The problem – Revise the wrap FAQ from "How is a wrap" to "convey the property.", changing "collateralized property" to "mortgaged property".

Article –
►
Wrap FAQs

What is a wrap? A mortgage wrap transaction is simply the seller financing of a property that does not pay off the current mortgage lien on the property. The property is conveyed and the existing mortgage lien stays in place with a second, junior lien held by the seller.

Is a wrap illegal? A wrap is not illegal. A wrap transaction is also not a breach of contract nor a “violation” of the due-on-sale clause. The traditional language used for the due on sale clause most usually does not prohibit a transfer of property without the lender’s consent. The clause commonly indicates that if the borrower transfers the property without the lender’s permission then the lender may opt to declare the loan due. As discussed more fully below, the language is not prohibitory in nature.

Is a wrap the same as an assumption? No. In an assumption, the buyer is authorized to assume the legal responsibility and obligations of the existing first lien note. This may or may not be accomplished with the approval of the seller’s lender and paying an assumption fee. The assumption documents expressly state that the buyer is taking on the legal obligation of paying the first-lien note. In a wrap transaction, the first-lien note remains the exclusive responsibility of the seller. After a wrap transaction, there are two separate and independent sets of payment obligations. The buyer becomes obligated to the seller on the new wrapped note, which is secured by a mortgage wrap deed of trust; and the seller remains obligated on the first-lien/wrapped note until it is paid and released.

What is an “all-inclusive deed of trust”? This is another name for a wrap around mortgage.

What is a “subject to” purchase? This is a purchase by a buyer in which the seller is not to receive any future payments from the purchase. The buyer conveys full payment (usually less than the equity in the property) and the seller loan remains in place with the payments to be issued by the buyer directly to the lender.

How is a wrap different from a lease/purchase option? In a wrap, the buyer is the legal owner of the property. In a Lease/Purchase Option, the seller remains the owner until the buyer executes upon his option to purchase the property. Additionally, in Texas, a Lease/Purchase Option longer than 180 days is governed by Title 2, Chapter 5, Sub-Chapter D of the Texas Property Code and the seller must comply with very strict and sometimes onerous terms.

What is a “Due on Sale” clause? Most real estate loans will have a contract term in the loan documents in which the borrower agrees to not convey the collateralized property without either issuing payment in full for the amount due on the loan or obtaining authority from the lender to convey the property.

The language used in the Fannie Mae/Freddie Mac Uniform Deed of Trust is as follows:

If all or any part of the Property or any interest in the Property is sold or transferred (or if Borrower is not a natural person and a beneficial interest in Borrower is sold or transferred) without Lender’s prior written consent, Lender may require immediate payment in full of all sums secured by this Security Instrument.
◄
Dataset rows:
►
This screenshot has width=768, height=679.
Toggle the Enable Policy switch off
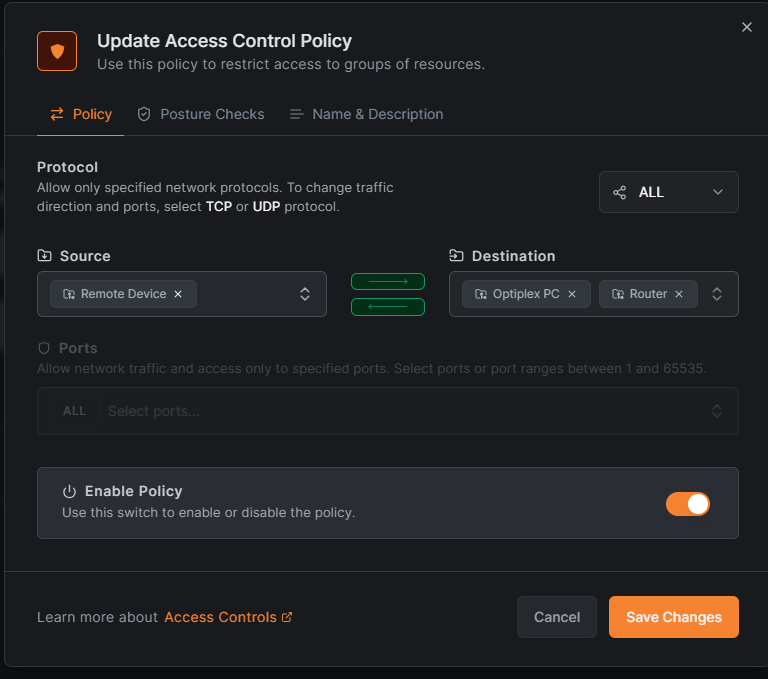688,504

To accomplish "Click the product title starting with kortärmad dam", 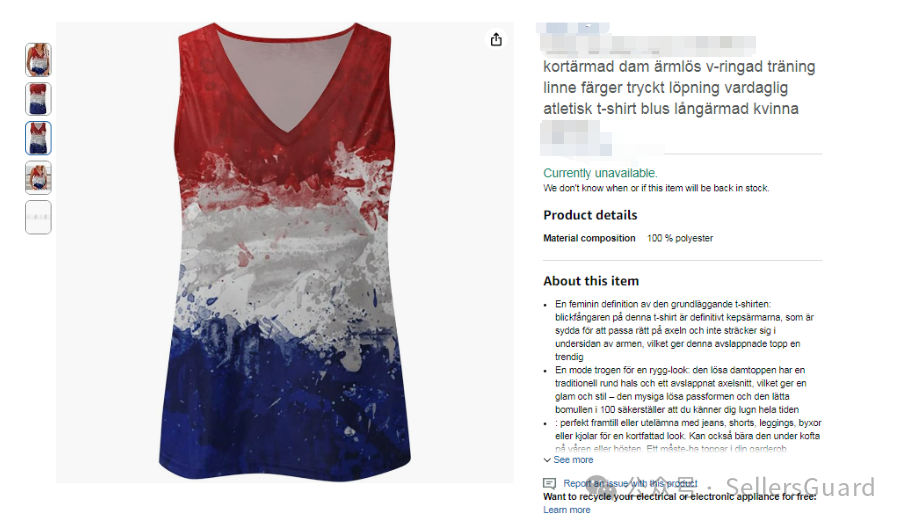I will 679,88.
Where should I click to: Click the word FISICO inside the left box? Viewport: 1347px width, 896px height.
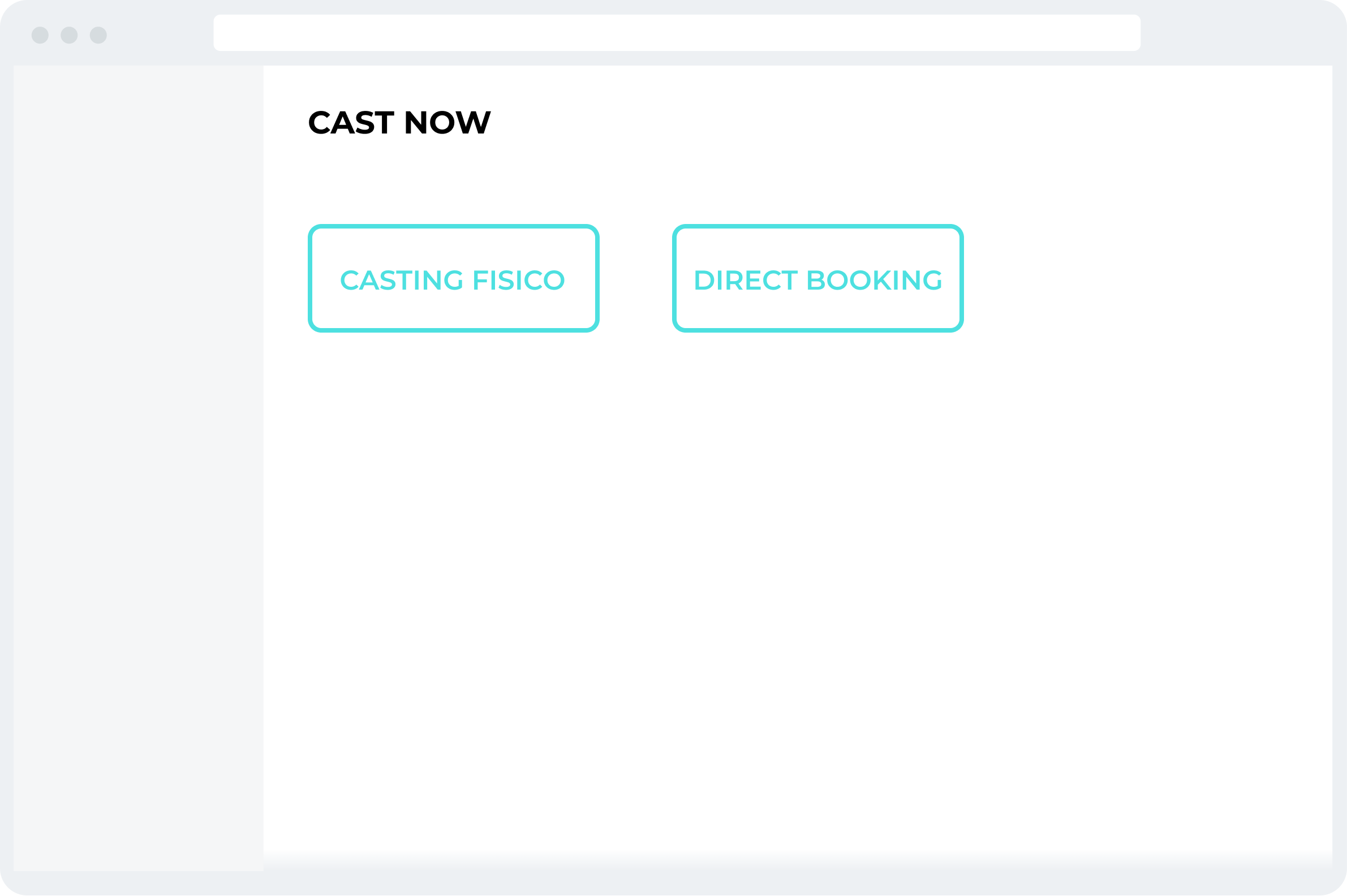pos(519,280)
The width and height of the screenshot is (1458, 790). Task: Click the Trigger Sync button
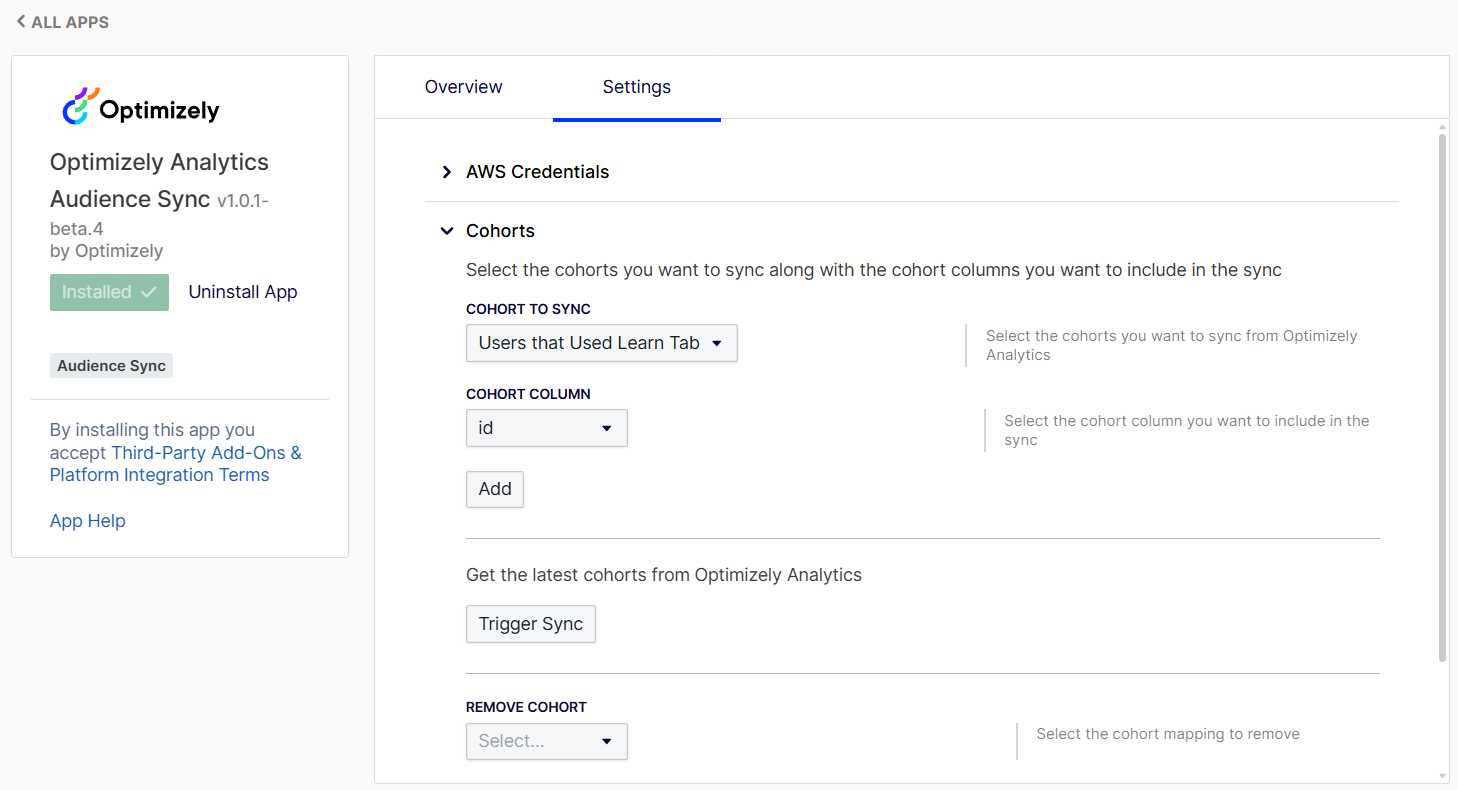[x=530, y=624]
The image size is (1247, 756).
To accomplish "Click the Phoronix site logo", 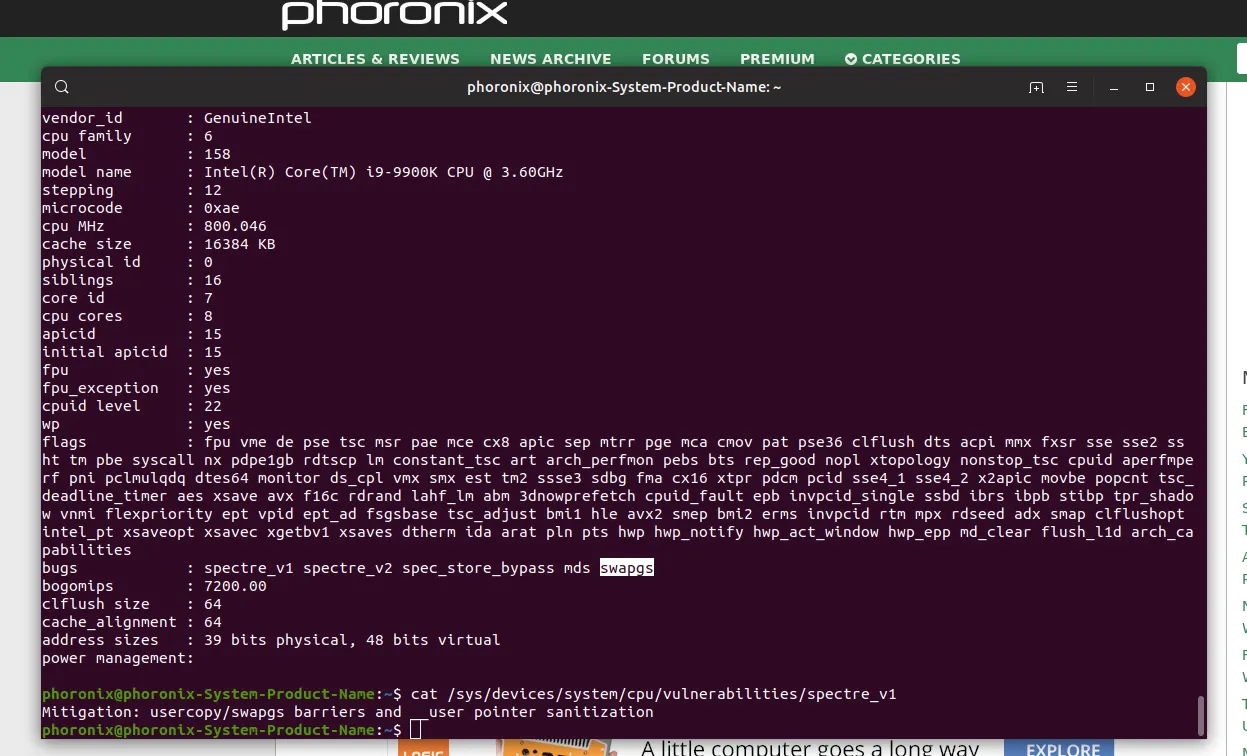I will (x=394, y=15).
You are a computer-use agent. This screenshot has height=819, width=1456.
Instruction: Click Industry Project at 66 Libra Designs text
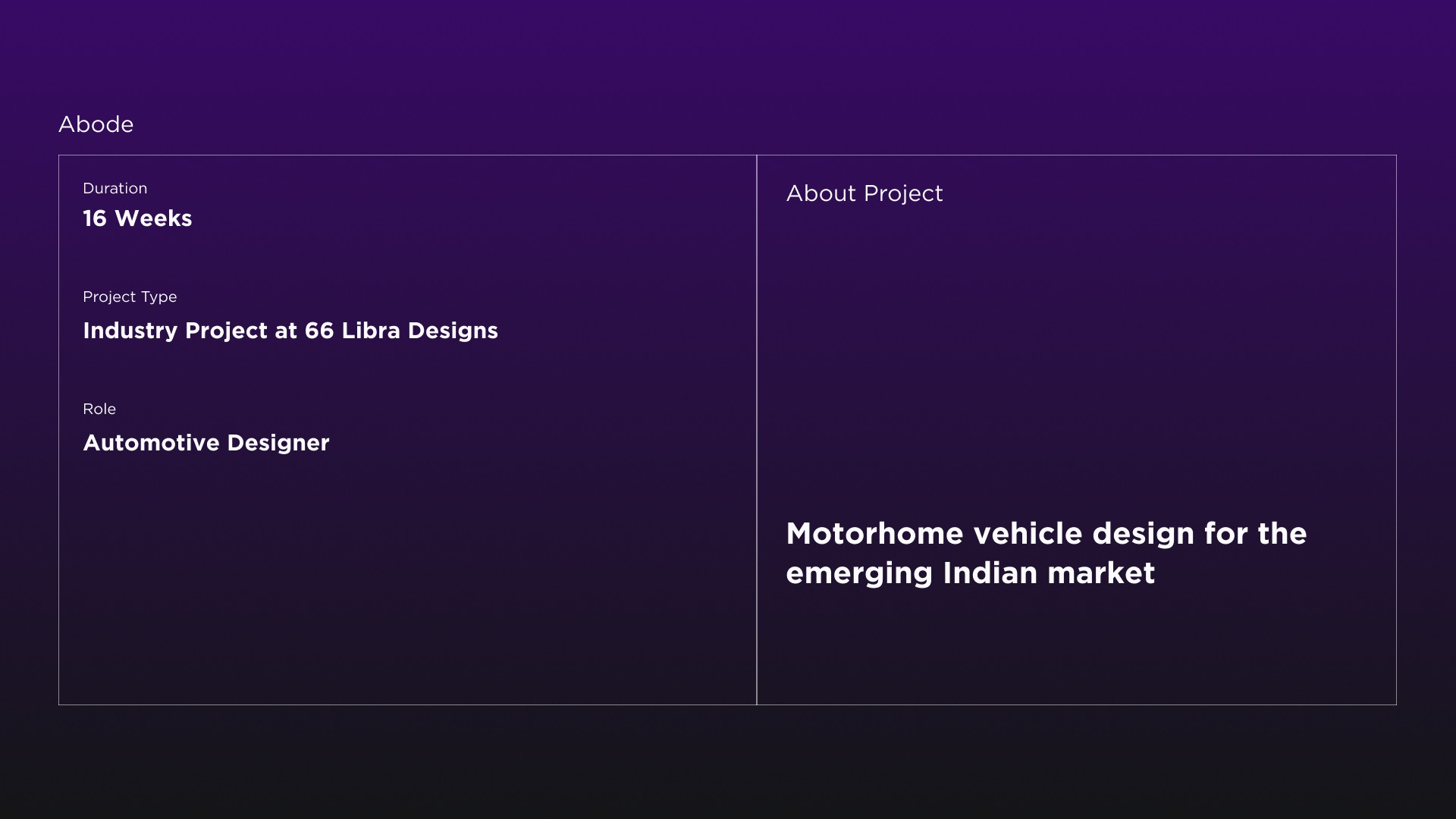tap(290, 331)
◄
Full solution –
How is a wrap different from a lease/purchase option? In a wrap, the buyer is the legal owner of the property. In a Lease/Purchase Option, the seller remains the owner until the buyer executes upon his option to purchase the property. Additionally, in Texas, a Lease/Purchase Option longer than 180 days is governed by Title 2, Chapter 5, Sub-Chapter D of the Texas Property Code and the seller must comply with very strict and sometimes onerous terms.

What is a “Due on Sale” clause? Most real estate loans will have a contract term in the loan documents in which the borrower agrees to not convey the mortgaged property without either issuing payment in full for the amount due on the loan or obtaining authority from the lender to convey the property.